**WRITTEN REQUEST:** Reproduce the passage below on managing cloud computing in full, word for word.

**PASSAGE SHOWN:**
— start —

Any disruptive business technology needs managing as well, if not better, than the established systems that it supplants.
But one of the ironies of new technology in general is that management is frequently an afterthought, to be developed and added after the technology has been used and its behaviours, good and bad, have been experienced.
That approach is counterproductive, if not actively dangerous, in business. However, the economics of cloud computing are undeniable, for the basic reason that the cloud provider has an enormous economy of scale in running its systems. This leads to a much smaller per-user cost to its clients than if they ran the equivalent amount of IT themselves. And the practical benefits of vastly reduced complexity and day-to-day running concerns should convince any company that has sufficiently well-defined IT needs to find a good match in the cloud.
You cannot ignore cloud, but you cannot afford to mismanage it. Therefore analysis of your management needs and how they are met by any putative cloud service has to be a primary consideration when planning any adoption strategy.

— end —

**DATA ENTRIES:**
— start —

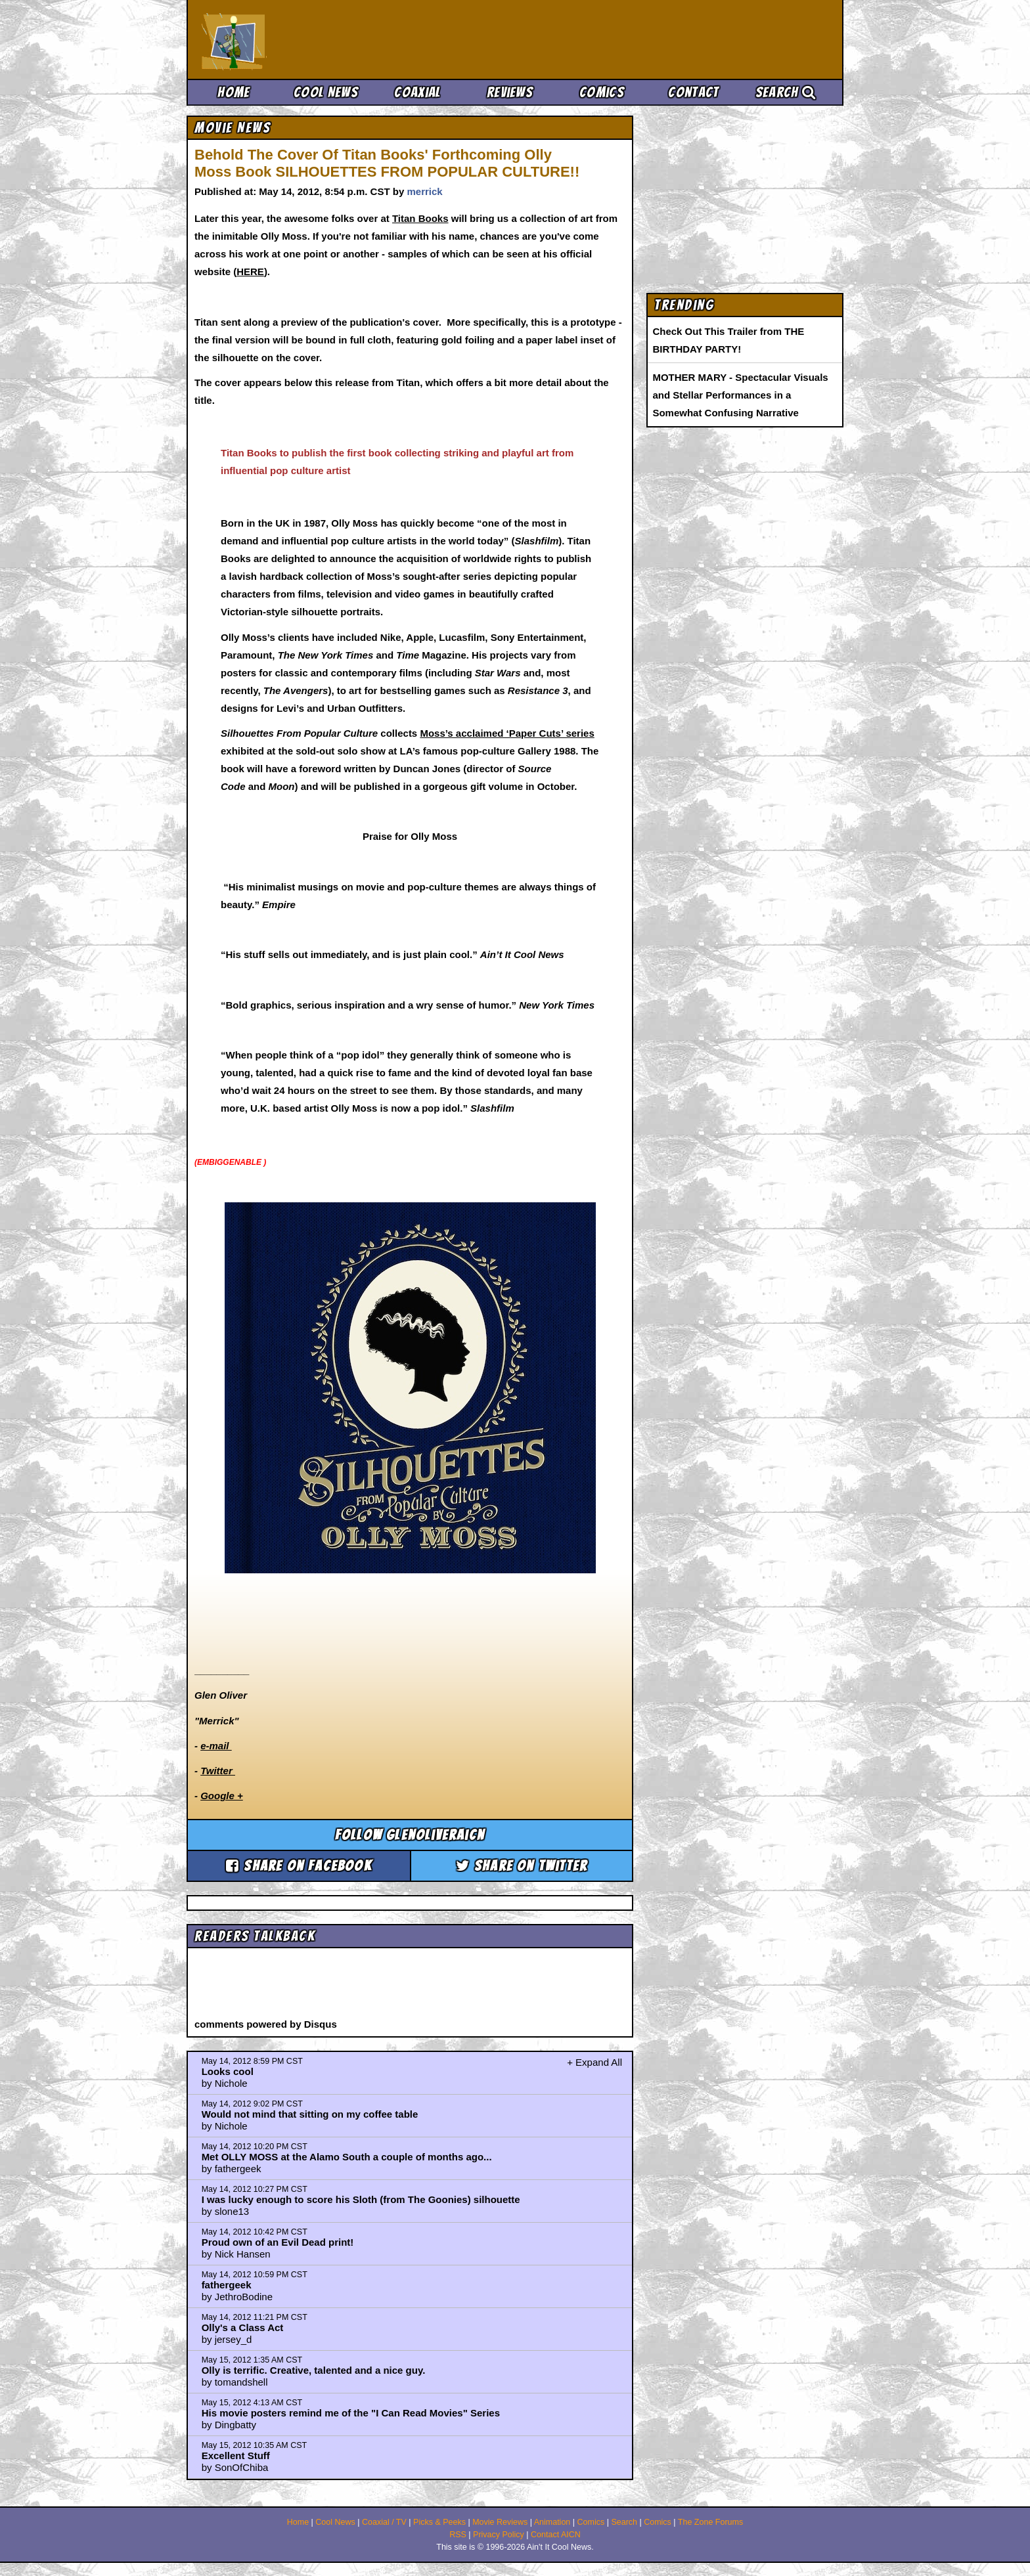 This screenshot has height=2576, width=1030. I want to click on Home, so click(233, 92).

— end —
— start —

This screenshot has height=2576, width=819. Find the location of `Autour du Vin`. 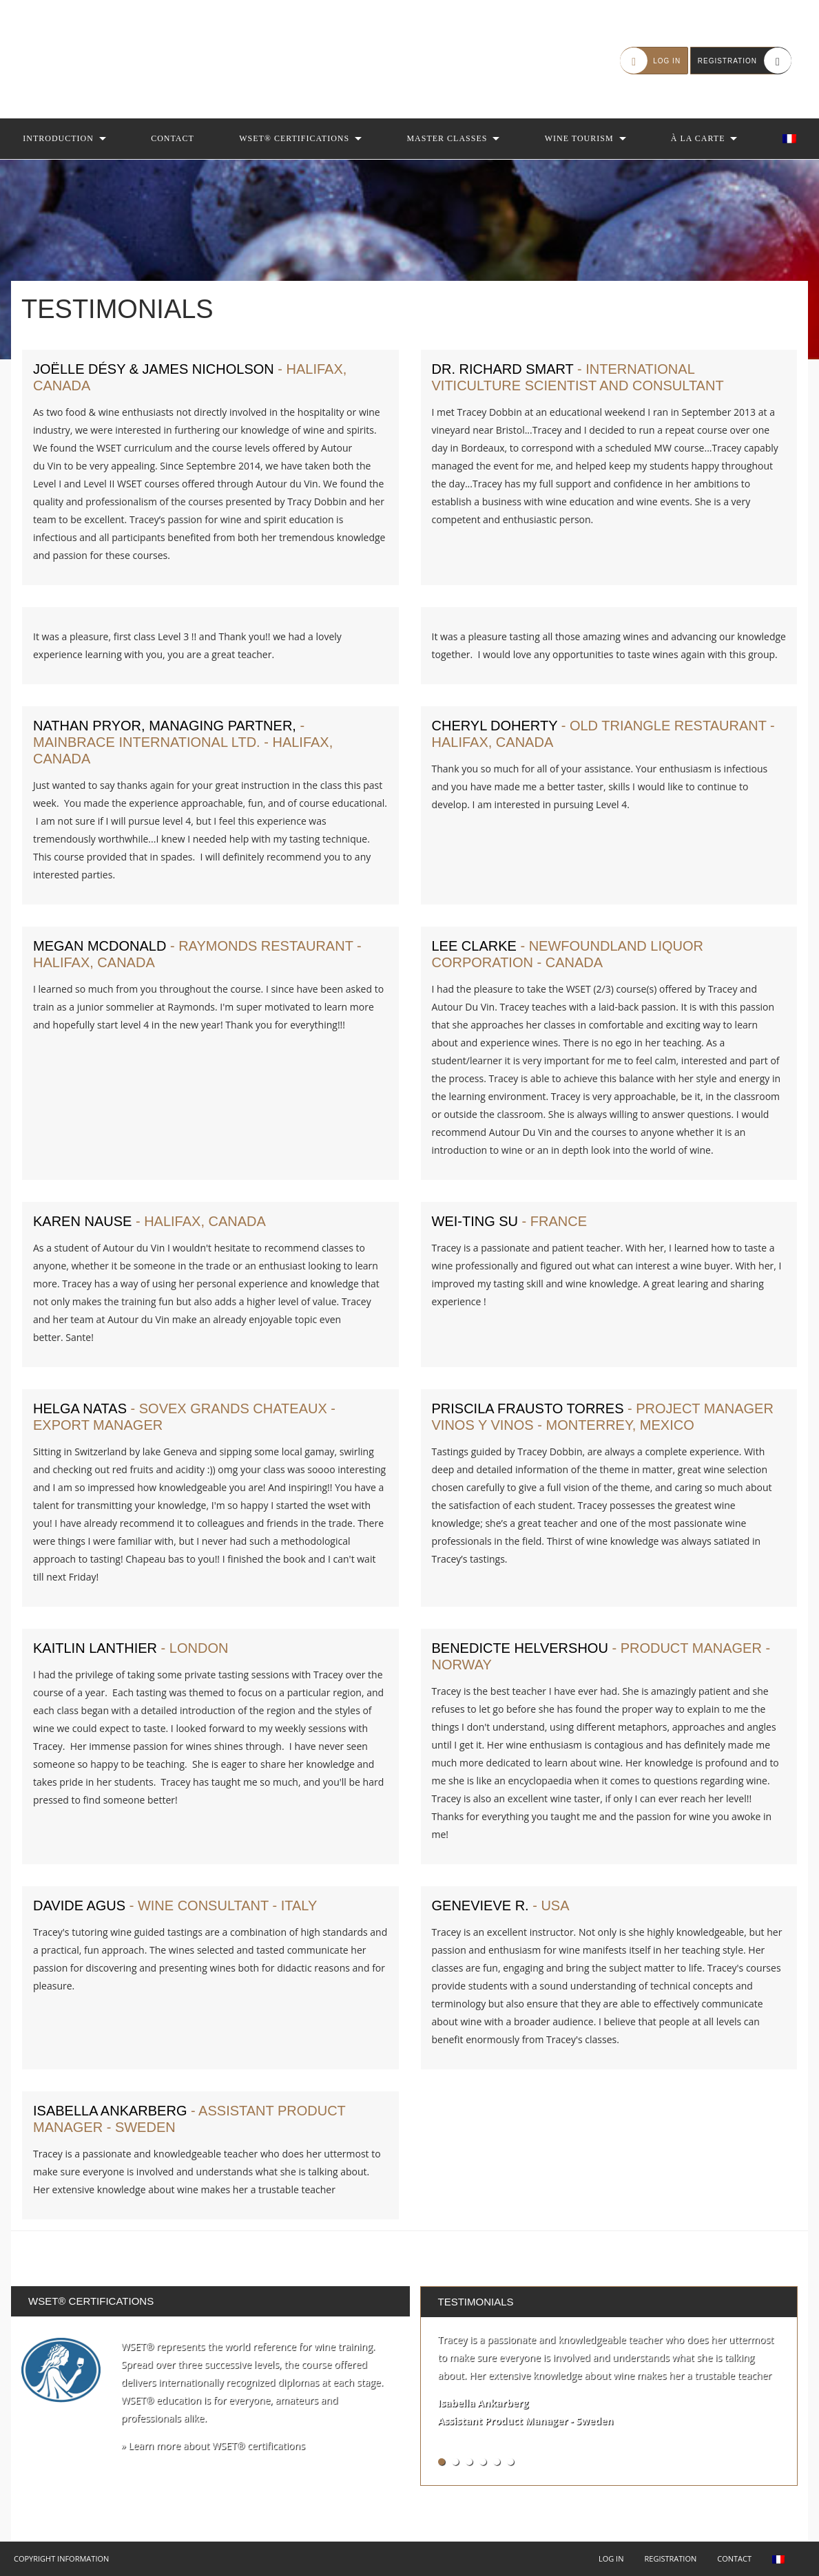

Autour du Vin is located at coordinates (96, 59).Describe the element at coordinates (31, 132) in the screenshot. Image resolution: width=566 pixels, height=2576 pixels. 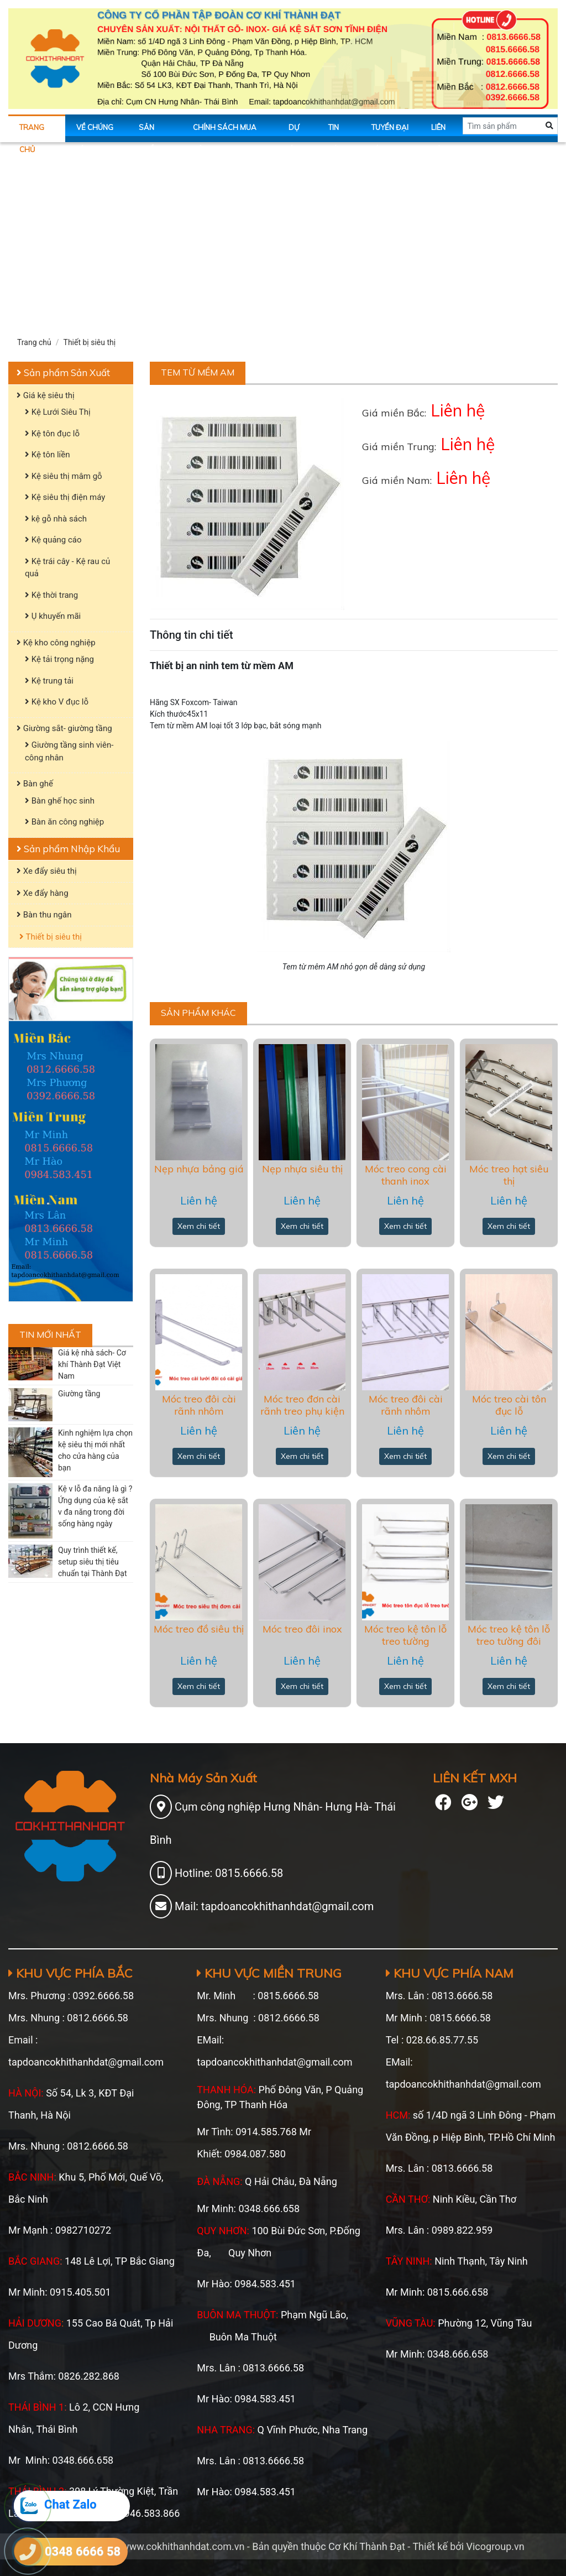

— end —

**RESPONSE TO THIS EXERCISE:**
Any disruptive business technology needs managing as well, if not better, than the established systems that it supplants.
But one of the ironies of new technology in general is that management is frequently an afterthought, to be developed and added after the technology has been used and its behaviours, good and bad, have been experienced.
That approach is counterproductive, if not actively dangerous, in business. However, the economics of cloud computing are undeniable, for the basic reason that the cloud provider has an enormous economy of scale in running its systems. This leads to a much smaller per-user cost to its clients than if they ran the equivalent amount of IT themselves. And the practical benefits of vastly reduced complexity and day-to-day running concerns should convince any company that has sufficiently well-defined IT needs to find a good match in the cloud.
You cannot ignore cloud, but you cannot afford to mismanage it. Therefore analysis of your management needs and how they are met by any putative cloud service has to be a primary consideration when planning any adoption strategy.